§ Exercise brief: Duplicate the entries below verbatim, starting with the line that contains "This screenshot has width=980, height=440." and continuing through the line that contains "The width and height of the screenshot is (1568, 713).", both included.

═════ Recorded data ═════

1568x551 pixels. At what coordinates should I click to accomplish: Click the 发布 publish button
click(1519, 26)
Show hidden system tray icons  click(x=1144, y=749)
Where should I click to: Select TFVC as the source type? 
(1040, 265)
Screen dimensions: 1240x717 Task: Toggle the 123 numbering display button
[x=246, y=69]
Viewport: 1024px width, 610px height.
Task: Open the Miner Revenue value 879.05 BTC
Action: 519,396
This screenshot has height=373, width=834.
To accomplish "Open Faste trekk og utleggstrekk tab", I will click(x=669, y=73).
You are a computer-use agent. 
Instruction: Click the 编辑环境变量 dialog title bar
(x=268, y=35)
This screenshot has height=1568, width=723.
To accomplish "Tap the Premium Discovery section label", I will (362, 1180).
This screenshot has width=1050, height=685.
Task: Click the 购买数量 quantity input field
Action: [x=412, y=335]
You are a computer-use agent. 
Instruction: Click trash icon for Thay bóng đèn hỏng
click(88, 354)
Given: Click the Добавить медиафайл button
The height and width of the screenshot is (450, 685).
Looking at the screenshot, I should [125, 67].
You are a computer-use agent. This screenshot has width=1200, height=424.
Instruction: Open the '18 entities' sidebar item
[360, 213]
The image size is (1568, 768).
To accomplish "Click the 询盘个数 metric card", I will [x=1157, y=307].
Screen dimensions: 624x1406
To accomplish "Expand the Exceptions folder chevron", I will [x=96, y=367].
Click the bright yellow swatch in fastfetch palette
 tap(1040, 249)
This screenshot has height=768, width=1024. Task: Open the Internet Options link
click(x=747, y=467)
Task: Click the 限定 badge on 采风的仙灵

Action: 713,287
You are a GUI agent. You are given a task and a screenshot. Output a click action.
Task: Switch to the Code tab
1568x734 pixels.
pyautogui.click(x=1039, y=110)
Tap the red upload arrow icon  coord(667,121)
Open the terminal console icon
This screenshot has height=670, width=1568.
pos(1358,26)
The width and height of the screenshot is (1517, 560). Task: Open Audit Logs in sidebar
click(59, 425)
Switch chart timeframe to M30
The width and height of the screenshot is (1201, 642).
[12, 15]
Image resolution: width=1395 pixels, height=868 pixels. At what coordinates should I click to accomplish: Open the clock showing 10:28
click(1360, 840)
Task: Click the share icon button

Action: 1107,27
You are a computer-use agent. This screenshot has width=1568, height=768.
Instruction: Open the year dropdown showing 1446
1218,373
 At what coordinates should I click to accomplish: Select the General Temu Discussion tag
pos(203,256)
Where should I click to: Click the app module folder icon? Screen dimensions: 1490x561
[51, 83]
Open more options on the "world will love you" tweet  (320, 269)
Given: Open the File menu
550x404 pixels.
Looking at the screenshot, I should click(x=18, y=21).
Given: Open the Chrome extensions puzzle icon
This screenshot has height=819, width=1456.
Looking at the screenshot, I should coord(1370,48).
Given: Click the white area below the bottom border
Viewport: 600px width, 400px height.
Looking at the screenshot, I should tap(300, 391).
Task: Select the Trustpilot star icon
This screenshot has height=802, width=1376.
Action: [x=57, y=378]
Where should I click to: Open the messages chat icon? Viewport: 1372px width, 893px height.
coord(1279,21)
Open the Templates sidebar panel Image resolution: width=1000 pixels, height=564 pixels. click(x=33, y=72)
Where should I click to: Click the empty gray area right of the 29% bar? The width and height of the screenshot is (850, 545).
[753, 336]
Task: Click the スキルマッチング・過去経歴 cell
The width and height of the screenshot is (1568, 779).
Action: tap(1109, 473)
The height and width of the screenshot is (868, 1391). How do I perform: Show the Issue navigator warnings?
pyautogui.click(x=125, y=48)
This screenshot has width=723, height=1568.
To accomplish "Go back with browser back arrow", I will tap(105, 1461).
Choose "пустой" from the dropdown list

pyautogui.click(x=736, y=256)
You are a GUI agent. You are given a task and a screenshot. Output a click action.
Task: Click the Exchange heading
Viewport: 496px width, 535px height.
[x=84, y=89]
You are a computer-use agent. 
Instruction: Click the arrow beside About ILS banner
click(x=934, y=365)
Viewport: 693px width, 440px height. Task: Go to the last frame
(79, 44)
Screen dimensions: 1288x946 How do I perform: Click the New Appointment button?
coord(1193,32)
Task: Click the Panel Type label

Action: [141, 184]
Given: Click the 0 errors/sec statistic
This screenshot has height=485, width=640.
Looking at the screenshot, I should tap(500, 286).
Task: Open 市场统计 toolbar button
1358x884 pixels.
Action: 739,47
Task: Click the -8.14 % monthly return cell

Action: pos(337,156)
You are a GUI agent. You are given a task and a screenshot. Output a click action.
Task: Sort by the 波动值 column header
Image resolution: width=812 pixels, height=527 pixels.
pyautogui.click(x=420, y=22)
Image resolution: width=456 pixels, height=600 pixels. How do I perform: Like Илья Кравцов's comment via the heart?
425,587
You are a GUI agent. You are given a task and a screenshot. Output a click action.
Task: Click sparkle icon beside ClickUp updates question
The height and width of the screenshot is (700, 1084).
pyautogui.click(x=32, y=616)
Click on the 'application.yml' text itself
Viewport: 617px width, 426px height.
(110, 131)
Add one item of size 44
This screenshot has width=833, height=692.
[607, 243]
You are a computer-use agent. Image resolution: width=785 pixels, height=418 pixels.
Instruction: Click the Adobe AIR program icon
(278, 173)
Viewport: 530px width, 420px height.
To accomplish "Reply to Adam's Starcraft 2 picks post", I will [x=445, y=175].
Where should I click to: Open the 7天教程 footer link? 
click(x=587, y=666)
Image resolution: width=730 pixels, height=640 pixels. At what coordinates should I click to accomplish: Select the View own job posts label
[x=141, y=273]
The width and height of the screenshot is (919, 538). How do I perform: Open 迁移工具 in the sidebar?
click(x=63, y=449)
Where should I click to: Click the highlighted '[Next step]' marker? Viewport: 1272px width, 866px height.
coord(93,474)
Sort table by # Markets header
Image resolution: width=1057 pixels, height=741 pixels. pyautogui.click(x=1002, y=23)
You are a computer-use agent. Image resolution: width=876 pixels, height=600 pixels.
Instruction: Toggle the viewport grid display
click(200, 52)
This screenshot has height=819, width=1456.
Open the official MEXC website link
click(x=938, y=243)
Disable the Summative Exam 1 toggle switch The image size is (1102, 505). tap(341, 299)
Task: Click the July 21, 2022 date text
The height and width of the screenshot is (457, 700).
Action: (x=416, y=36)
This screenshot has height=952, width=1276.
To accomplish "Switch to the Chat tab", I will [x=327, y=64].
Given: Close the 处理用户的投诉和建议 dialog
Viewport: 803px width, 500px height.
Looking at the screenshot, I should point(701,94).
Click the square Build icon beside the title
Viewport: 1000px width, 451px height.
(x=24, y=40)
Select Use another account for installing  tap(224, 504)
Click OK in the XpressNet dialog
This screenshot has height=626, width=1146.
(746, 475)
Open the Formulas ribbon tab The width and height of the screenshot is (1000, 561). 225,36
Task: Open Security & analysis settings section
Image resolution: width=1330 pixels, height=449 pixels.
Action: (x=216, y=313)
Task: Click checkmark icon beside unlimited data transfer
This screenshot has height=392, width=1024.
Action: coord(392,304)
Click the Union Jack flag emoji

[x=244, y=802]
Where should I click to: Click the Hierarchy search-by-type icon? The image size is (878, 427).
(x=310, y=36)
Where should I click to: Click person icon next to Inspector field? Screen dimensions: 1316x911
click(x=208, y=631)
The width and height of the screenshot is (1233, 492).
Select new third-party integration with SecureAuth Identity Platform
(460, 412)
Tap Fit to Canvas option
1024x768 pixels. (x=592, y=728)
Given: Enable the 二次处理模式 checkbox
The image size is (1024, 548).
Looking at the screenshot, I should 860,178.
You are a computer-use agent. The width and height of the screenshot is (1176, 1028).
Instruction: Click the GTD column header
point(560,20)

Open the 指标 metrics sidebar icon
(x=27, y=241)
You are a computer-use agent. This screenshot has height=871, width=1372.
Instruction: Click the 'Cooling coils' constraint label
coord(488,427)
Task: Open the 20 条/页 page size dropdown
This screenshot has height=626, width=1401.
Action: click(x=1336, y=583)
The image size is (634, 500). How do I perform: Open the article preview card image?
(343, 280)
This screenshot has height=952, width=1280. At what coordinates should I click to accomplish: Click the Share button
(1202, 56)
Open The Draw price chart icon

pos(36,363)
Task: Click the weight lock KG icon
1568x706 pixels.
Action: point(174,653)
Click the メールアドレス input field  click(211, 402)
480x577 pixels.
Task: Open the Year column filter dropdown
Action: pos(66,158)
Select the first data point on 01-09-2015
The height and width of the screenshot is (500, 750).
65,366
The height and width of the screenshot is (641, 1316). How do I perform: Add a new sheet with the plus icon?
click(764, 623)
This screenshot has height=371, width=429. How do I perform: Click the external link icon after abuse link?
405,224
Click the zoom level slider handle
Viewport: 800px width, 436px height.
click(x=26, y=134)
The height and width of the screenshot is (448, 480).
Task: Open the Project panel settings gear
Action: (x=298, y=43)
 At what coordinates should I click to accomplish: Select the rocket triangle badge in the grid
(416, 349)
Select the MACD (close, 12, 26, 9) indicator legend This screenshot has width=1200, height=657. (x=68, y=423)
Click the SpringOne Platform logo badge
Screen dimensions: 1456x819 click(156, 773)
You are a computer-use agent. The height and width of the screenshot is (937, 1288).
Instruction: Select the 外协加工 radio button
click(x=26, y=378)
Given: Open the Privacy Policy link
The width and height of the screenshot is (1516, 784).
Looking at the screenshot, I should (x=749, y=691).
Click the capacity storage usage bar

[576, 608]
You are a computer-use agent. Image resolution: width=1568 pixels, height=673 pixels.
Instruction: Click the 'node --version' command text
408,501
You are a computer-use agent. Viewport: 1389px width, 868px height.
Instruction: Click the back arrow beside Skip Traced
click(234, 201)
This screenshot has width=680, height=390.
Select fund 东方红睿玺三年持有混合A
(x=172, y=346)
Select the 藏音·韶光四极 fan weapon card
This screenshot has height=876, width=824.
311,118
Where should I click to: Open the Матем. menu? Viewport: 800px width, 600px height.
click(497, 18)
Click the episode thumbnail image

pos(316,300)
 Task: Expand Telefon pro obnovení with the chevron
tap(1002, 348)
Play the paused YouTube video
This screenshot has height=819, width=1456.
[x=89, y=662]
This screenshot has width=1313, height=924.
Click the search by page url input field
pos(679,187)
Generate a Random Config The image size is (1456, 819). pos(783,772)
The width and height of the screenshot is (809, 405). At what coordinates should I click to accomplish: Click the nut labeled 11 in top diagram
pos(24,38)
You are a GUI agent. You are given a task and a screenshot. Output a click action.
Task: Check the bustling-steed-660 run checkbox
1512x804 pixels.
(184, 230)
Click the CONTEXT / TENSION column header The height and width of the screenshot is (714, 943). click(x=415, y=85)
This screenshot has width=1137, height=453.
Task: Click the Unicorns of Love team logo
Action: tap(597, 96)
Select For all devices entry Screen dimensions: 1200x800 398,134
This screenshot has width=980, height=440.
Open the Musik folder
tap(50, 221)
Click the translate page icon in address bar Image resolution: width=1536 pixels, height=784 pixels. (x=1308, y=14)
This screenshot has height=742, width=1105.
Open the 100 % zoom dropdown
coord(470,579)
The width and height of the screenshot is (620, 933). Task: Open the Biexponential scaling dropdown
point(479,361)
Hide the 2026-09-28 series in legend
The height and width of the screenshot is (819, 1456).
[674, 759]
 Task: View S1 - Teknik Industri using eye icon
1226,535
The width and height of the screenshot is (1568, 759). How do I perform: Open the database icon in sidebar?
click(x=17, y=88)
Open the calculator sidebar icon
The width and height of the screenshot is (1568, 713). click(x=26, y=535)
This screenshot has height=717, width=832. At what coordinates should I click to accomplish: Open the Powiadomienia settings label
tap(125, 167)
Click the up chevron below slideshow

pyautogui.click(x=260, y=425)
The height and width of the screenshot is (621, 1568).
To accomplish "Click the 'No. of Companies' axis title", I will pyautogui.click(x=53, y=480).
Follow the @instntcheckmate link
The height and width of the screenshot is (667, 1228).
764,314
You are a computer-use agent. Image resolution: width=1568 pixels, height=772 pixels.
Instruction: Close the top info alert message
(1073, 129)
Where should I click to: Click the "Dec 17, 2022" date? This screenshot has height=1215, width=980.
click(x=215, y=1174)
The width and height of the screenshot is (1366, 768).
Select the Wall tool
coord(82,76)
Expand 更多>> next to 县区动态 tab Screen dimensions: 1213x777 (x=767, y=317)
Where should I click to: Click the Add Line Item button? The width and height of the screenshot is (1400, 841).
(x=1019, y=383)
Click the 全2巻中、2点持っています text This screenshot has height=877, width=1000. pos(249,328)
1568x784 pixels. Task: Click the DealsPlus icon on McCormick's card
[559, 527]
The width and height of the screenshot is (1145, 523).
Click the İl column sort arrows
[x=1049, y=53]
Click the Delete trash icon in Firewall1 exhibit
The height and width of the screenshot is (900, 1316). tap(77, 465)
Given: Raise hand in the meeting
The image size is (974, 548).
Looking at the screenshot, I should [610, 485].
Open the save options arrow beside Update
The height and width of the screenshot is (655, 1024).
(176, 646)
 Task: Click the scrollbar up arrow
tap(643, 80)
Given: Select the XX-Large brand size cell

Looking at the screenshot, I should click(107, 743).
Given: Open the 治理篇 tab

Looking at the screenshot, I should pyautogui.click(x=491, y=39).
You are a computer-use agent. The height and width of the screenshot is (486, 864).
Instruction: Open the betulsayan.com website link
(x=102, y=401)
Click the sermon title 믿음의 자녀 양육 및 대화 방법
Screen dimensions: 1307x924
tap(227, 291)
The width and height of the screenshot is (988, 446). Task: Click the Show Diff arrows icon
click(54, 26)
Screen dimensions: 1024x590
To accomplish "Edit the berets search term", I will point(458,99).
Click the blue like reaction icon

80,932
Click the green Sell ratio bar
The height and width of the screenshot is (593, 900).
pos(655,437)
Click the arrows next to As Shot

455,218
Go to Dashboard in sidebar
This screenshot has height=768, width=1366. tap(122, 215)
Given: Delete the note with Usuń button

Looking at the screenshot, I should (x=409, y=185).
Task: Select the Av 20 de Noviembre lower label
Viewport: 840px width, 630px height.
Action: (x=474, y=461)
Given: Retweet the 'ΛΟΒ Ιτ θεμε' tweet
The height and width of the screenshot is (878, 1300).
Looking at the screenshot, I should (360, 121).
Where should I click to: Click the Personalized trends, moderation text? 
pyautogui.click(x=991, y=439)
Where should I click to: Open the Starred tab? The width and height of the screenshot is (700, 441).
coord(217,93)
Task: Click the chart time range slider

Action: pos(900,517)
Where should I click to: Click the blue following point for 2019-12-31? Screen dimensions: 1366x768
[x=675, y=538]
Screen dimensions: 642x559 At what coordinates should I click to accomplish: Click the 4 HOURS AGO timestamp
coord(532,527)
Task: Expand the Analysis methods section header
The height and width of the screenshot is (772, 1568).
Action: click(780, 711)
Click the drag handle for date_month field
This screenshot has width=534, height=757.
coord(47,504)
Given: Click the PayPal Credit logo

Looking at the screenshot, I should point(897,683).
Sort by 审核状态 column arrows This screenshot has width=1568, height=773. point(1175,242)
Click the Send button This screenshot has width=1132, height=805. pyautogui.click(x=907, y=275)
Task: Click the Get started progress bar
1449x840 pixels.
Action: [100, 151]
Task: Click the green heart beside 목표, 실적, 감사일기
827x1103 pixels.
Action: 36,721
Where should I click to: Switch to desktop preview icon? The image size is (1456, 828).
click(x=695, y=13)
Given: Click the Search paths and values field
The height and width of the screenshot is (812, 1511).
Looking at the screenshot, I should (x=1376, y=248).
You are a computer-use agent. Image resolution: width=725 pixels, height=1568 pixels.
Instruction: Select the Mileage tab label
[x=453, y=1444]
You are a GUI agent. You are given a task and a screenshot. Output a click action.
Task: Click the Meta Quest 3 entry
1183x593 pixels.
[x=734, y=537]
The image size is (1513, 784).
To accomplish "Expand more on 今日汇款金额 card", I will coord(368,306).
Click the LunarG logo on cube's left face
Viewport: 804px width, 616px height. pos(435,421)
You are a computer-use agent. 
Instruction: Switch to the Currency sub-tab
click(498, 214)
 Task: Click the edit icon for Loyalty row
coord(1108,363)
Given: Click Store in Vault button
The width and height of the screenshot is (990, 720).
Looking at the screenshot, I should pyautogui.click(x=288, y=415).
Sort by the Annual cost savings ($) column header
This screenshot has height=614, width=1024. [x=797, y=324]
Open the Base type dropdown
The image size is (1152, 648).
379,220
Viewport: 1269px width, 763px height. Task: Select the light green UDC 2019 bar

═════

§ Complete answer:
This screenshot has width=980, height=440.
Open the Musik folder
tap(50, 221)
Click the translate page icon in address bar Image resolution: width=1536 pixels, height=784 pixels. (x=1308, y=14)
This screenshot has height=742, width=1105.
Open the 100 % zoom dropdown
coord(470,579)
The width and height of the screenshot is (620, 933). Task: Open the Biexponential scaling dropdown
point(479,361)
Hide the 2026-09-28 series in legend
The height and width of the screenshot is (819, 1456).
[674, 759]
 Task: View S1 - Teknik Industri using eye icon
1226,535
The width and height of the screenshot is (1568, 759). How do I perform: Open the database icon in sidebar?
click(x=17, y=88)
Open the calculator sidebar icon
The width and height of the screenshot is (1568, 713). click(x=26, y=535)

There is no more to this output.